At this year's Conference on Retroviruses and Opportunistic Infections (CROI 2013), Andrew Zolopa reported 24-week
interim data from the study, showing that 87% of people taking the TAF
coformulation achieved HIV RNA below 50 copies/ml compared with 90% of those
taking Stribild.
The 48-week response data presented at ICAAC showed little change: 88.4%
of people in the TAF arm and 87.9% in the TDF arm achieved undetectable viral
load in an intent-to-treat 'snapshot' analysis (90.2 vs 89.7%, respectively,
in a missing=failure analysis). CD4 cell gains at 48 weeks were 177 and 204
cells/mm3, respectively. None of these differences were statistically
significant.
More Stribild recipients
discontinued due to lack of efficacy (3.4% vs none), but more TAF recipients
stopped early due to adverse events (3.6% vs none) or had missing 48-week data
(5.4 vs 1.7%).
A total of six participants – three in each arm – who experienced
virological failure underwent resistance testing. No one in the TAF arm
developed resistance, but two people taking Stribild
showed double resistance mutations.
A total of 26 patients participated in a pharmacokinetic sub-study. The
TAF coformulation produced trough (minimum) and area under the curve (total)
tenofovir plasma concentrations of 11 ng/ml and 326 ng*hr/ml, respectively,
compared with 83 ng/ml and 3795 ng*hr/ml with Stribild. Overall plasma exposure was 91% lower with TAF.
Conversely, tenofovir diphosphate exposure in peripheral blood mononuclear cells
was 5.3-fold lower with TDF than with TAF.
The TAF and TDF coformulations were both generally safe and well-tolerated,
with most side-effects being mild or moderate. Most adverse events occurred at
similar rates in both groups, but nausea was nearly twice as common in the TAF
arm (21 vs 12%). There
were no treatment-related serious adverse events in either arm.
Laboratory abnormalities were also generally comparable in the two
treatment arms. However, more people in the TAF arm had abnormally high
low-density lipoprotein (LDL or 'bad cholesterol'). Sax explained that
tenofovir has a lipid-lowering effect in the blood, but this didn't happen to
the same extent with TAF because its plasma concentration is so much lower.
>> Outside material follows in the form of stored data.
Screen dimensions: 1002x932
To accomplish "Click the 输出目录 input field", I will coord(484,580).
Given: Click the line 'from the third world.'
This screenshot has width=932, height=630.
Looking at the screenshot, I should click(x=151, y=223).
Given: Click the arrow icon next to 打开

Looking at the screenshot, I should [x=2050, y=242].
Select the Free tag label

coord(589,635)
Turning to kidney function, there was less change in eGFR over time in
the TAF coformulation arm compared with the Stribild
arm (-5.5 and -10.0, respectively). Other indicators of kidney function
including protein in the urine (2.7 vs 5.2%), changes in serum creatinine
(0.9 vs 3.4%) and two exploratory urine markers of proximal renal tubulopathy (retinol
binding protein/creatinine ratio and beta microglobulin/creatinine ratio) also
favoured the TAF coformulation.
Kidney biomarker changes have been attributed to cobicistat inhibiting
renal tubule secretion, Sax noted. But it is not clear why this effect is smaller
with TAF than with TDF, since the cobicistat dose in the two coformulations is
the same. No cases
of renal tubulopathy were seen in either arm and nor did anyone discontinue
therapy due to kidney-related side-effects.
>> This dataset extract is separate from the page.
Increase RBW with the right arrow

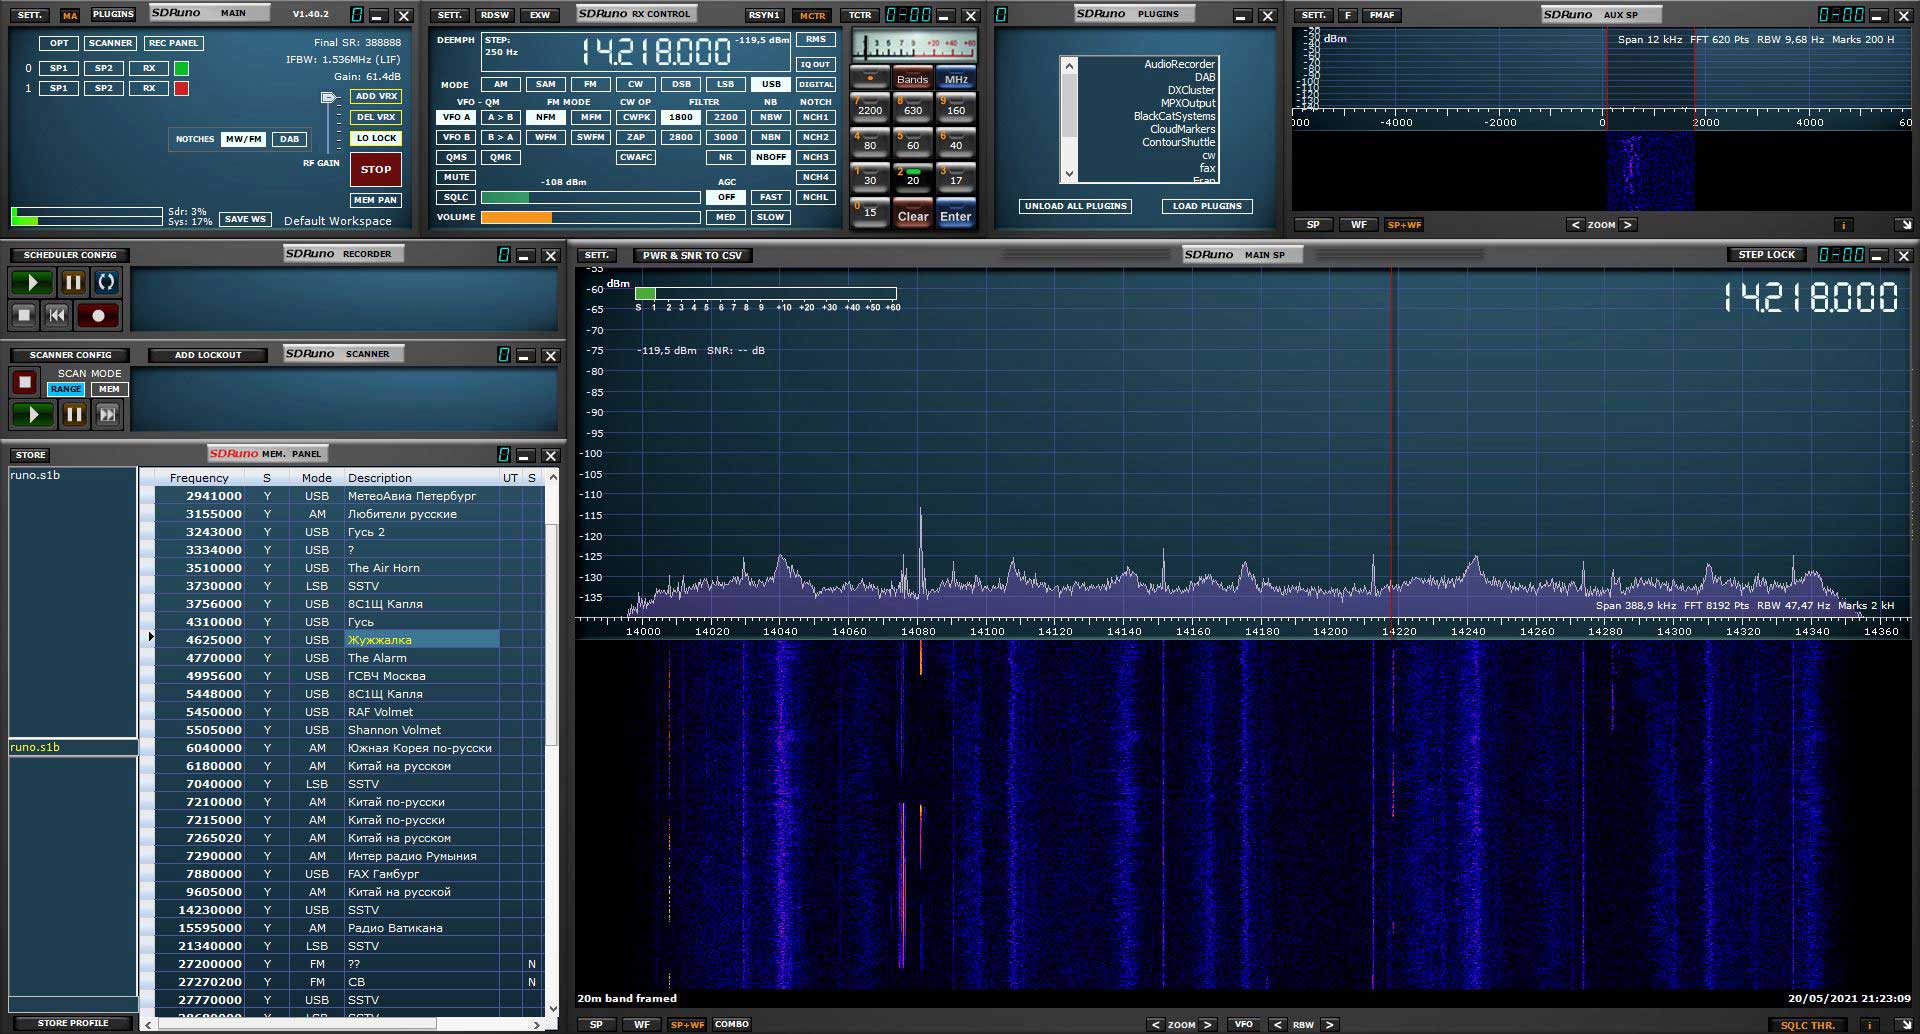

Looking at bone loss, bone mineral density, as measured by DEXA scans taken
at 24 and 48 weeks, decreased less in the TAF arm than in the TDF arm at both
the spine (-1.00 vs -3.37) and the hip (-0.62 vs -2.39). Furthermore, one-third
of participants taking the TAF coformulation experienced no change in hip bone
density compared with just 7% in the Stribild
arm. Biomarkers of bone resorption and bone formation favoured TAF over TDF (procollagen type 1 N-terminal
propeptide: 109 vs 169%; C-terminal telopeptide: 119 vs 178%). No fragility
fractures occurred in either arm of the study.
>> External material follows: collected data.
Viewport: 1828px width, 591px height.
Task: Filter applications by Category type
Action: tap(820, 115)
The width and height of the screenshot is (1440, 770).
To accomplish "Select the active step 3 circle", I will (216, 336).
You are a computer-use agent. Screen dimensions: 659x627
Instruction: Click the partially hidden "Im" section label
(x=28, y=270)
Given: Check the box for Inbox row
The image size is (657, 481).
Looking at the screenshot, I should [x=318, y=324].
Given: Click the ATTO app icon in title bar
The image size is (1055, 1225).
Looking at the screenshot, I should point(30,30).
A related poster presentation showed that TAF did not lead to
unexpectedly high concentrations of tenofovir in bone-forming cells known as
primary osteoblasts, and it did not have a cytotoxic (cell-killing) effect on
these cells at clinically relevant concentrations in a laboratory study.
Treatment-naive participants taking the TAF coformulation had high levels of
viral suppression over 48 weeks, comparable to those seen with Stribild, the researchers summarised. But people taking the TAF coformulation had a smaller decrease in eGFR and significantly smaller decreases in
bone mineral density of the hip and spine.
Sax said
that phase 3 studies are underway and researchers are making an
"aggressive attempt" to enrol more women.